Recommended Oral Antibiotics for Common Bacterial Pneumonia
For treating common bacterial pneumonia, amoxicillin is the preferred first-line oral antibiotic therapy for both adults and children, with macrolides recommended for atypical pathogens. 1, 2
First-Line Therapy Options
Adults with Community-Acquired Pneumonia (CAP):
- First choice: Amoxicillin 1g three times daily (3g/day) 2
- Duration: 5-7 days for uncomplicated cases 1, 3
Children with Community-Acquired Pneumonia:
- First choice: Amoxicillin 75-100 mg/kg/day divided in 3 doses 1
- Duration: 5-7 days for responding patients 1, 3
Pathogen-Specific Recommendations
Streptococcus pneumoniae:
- Amoxicillin (preferred oral β-lactam) 2
- Covers >93% of S. pneumoniae strains, including many resistant strains
Atypical Pathogens (Mycoplasma, Chlamydophila):
- First choice: Azithromycin 500mg on day 1, then 250mg daily for 4 days 1, 4
- Alternative: Clarithromycin 500mg twice daily 1
- For children: Azithromycin 10mg/kg on day 1, then 5mg/kg daily for days 2-5 1
Haemophilus influenzae:
- If β-lactamase negative: Amoxicillin 75-100mg/kg/day in 3 doses
- If β-lactamase producing: Amoxicillin-clavulanate (amoxicillin component 45mg/kg/day in 3 doses or 90mg/kg/day in 2 doses) 1
Alternative Therapies for Penicillin Allergy
- Macrolides: Azithromycin or clarithromycin 1, 4
- Respiratory fluoroquinolones: Levofloxacin 500mg once daily or moxifloxacin 400mg once daily 1
- Note: Fluoroquinolones should be used judiciously due to resistance concerns and are not recommended as first-line agents 1
- Doxycycline: 100mg twice daily (for patients >7 years old) 1
Special Considerations
Severe CAP requiring hospitalization:
- Consider parenteral therapy initially with transition to oral therapy when clinically stable 1
- Combined therapy with a β-lactam plus macrolide is recommended 1
Risk factors for drug-resistant pathogens:
- Recent antibiotic use (within 3 months)
- Age >65 years
- Comorbidities (COPD, diabetes, renal disease)
- Immunosuppression
Clinical Pearls and Pitfalls
Important pitfall: Azithromycin should not be used as monotherapy in areas with high pneumococcal resistance 4
Duration considerations: Limit antibiotic exposure to the shortest effective duration (typically 5-7 days for uncomplicated cases) to minimize resistance development 1
Treatment response: Assess response within 48-72 hours of initiating therapy.
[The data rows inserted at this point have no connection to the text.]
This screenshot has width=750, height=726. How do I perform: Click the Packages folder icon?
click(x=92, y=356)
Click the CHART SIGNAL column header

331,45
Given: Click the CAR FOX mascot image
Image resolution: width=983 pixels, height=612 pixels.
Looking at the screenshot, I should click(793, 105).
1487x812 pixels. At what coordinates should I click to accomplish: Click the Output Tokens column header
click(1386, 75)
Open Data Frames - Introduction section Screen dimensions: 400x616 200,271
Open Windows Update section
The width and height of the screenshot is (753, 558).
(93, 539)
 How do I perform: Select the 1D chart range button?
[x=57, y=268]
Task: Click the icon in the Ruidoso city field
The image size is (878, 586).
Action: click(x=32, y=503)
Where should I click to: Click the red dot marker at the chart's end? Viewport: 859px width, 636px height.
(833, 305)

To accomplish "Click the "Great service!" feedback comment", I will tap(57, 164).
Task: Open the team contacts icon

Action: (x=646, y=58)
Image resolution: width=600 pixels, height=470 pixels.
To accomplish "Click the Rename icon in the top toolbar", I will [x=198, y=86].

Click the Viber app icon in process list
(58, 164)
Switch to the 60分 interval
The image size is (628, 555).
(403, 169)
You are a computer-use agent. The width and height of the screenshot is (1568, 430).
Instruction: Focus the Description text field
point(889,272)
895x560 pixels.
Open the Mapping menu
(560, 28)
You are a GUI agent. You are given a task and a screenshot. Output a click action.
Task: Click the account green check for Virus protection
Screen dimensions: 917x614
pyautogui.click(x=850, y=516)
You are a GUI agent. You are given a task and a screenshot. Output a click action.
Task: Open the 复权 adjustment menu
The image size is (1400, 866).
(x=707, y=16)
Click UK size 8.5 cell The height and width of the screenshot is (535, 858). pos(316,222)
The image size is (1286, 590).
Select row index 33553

If no improvement, consider alternative diagnosis or resistant pathogen 2
Common error: Using trimethoprim-sulfamethoxazole for CAP is not recommended due to inadequate activity against penicillin-resistant S. pneumoniae 2
Follow-up: Arrange clinical review at around 6 weeks for all patients, with chest radiograph for those with persistent symptoms or at higher risk of underlying malignancy 1
The evidence strongly supports short-course therapy (5-7 days) for uncomplicated pneumonia, which is as effective as longer courses while reducing antibiotic exposure 3. Studies have demonstrated equivalent clinical success rates between short-course azithromycin (3-5 days) and longer courses of amoxicillin-based regimens (7-10 days) 5, 6.